- Exercise material -
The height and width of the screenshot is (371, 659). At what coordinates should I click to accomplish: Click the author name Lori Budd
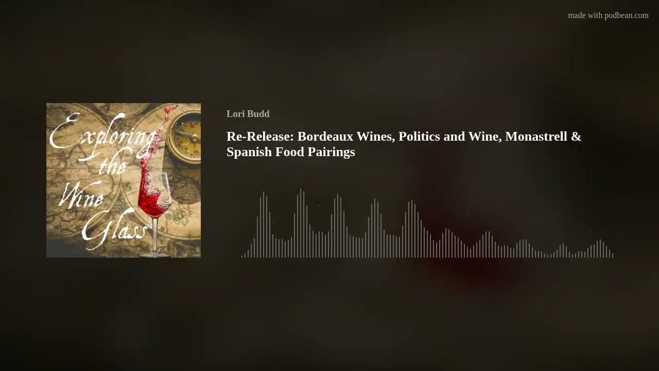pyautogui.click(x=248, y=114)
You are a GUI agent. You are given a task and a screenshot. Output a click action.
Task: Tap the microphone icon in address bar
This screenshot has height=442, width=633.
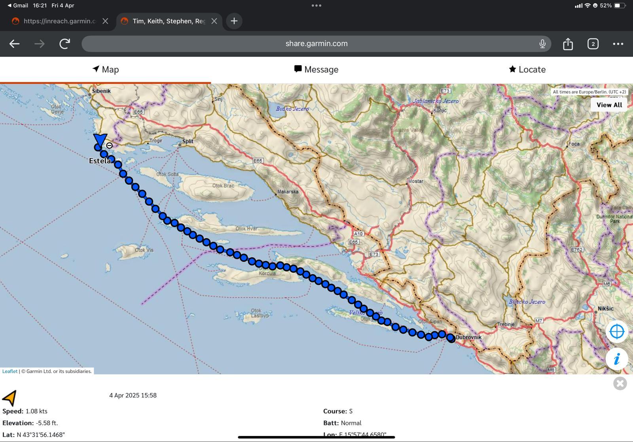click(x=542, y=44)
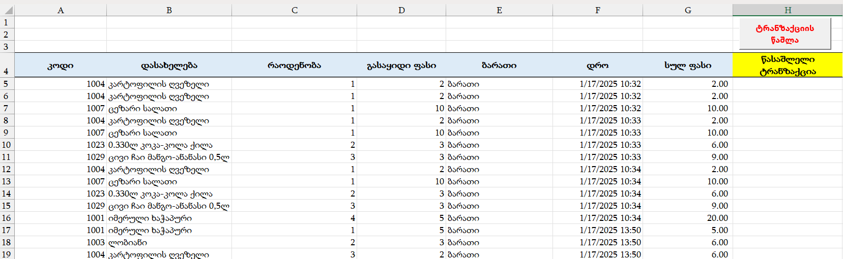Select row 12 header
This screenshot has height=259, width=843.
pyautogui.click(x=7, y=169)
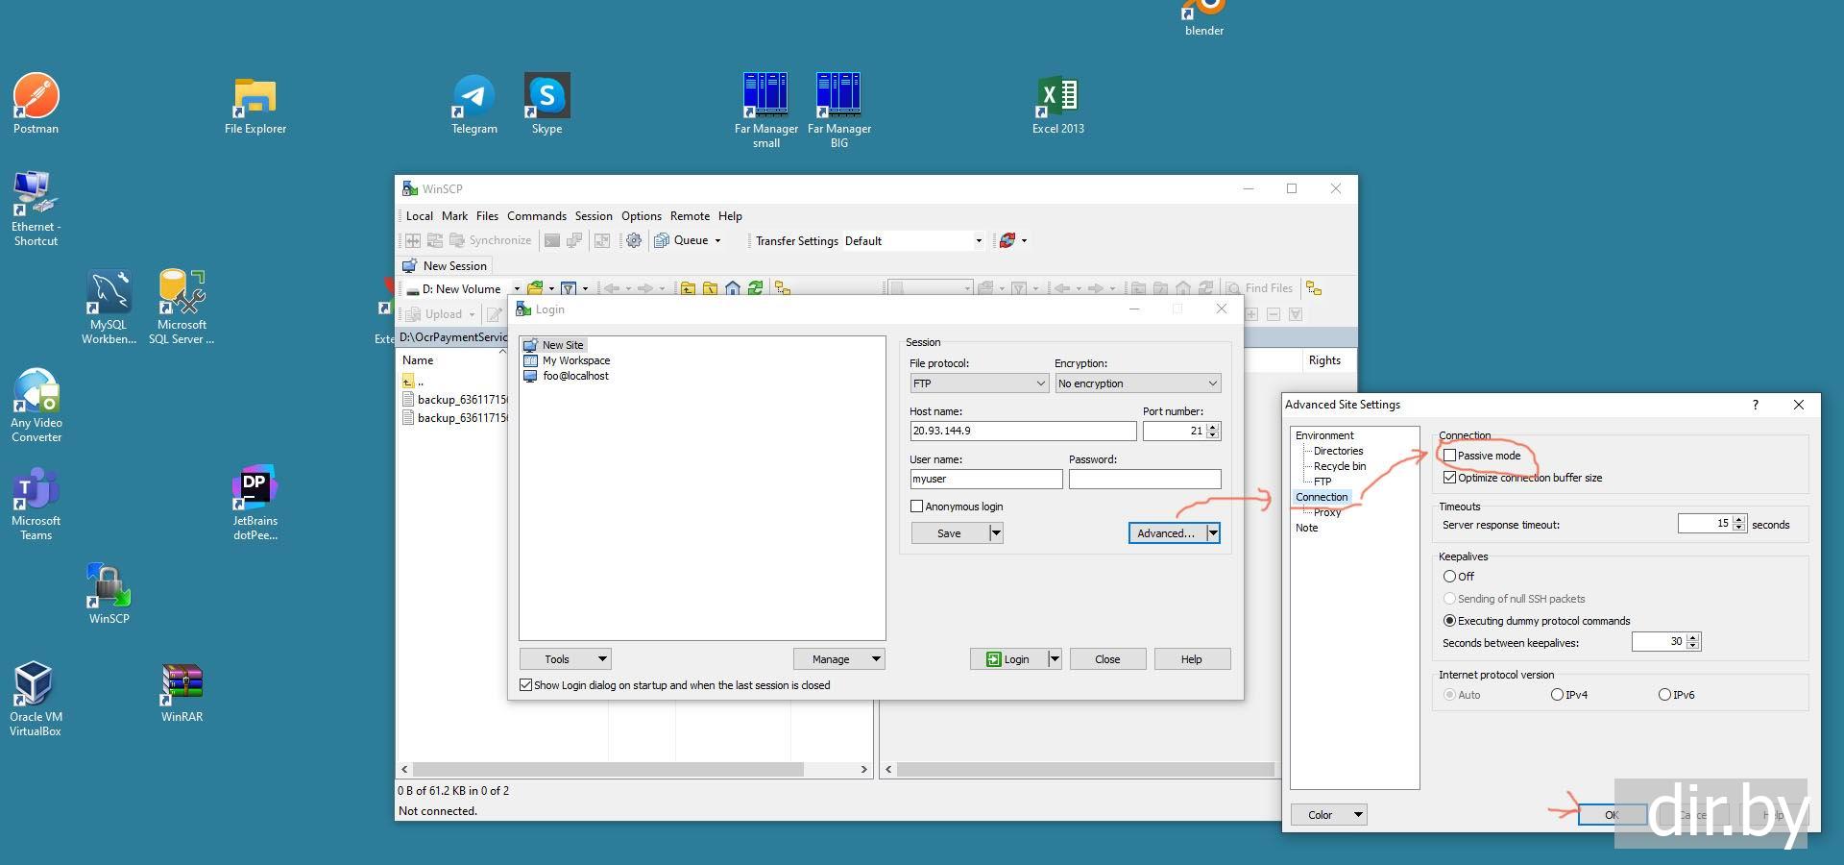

- Task details -
Leave out the images and transcribe all the records exactly.

- Finished exercise -
The height and width of the screenshot is (371, 659). At what coordinates should I click to accomplish: Click the author name Lori Budd
pyautogui.click(x=248, y=114)
You are a GUI agent. You are given a task and a screenshot. Output a click action.
Task: Tap the microphone icon in address bar
This screenshot has height=442, width=633.
click(x=542, y=44)
Select row 12 header
This screenshot has height=259, width=843.
pyautogui.click(x=7, y=169)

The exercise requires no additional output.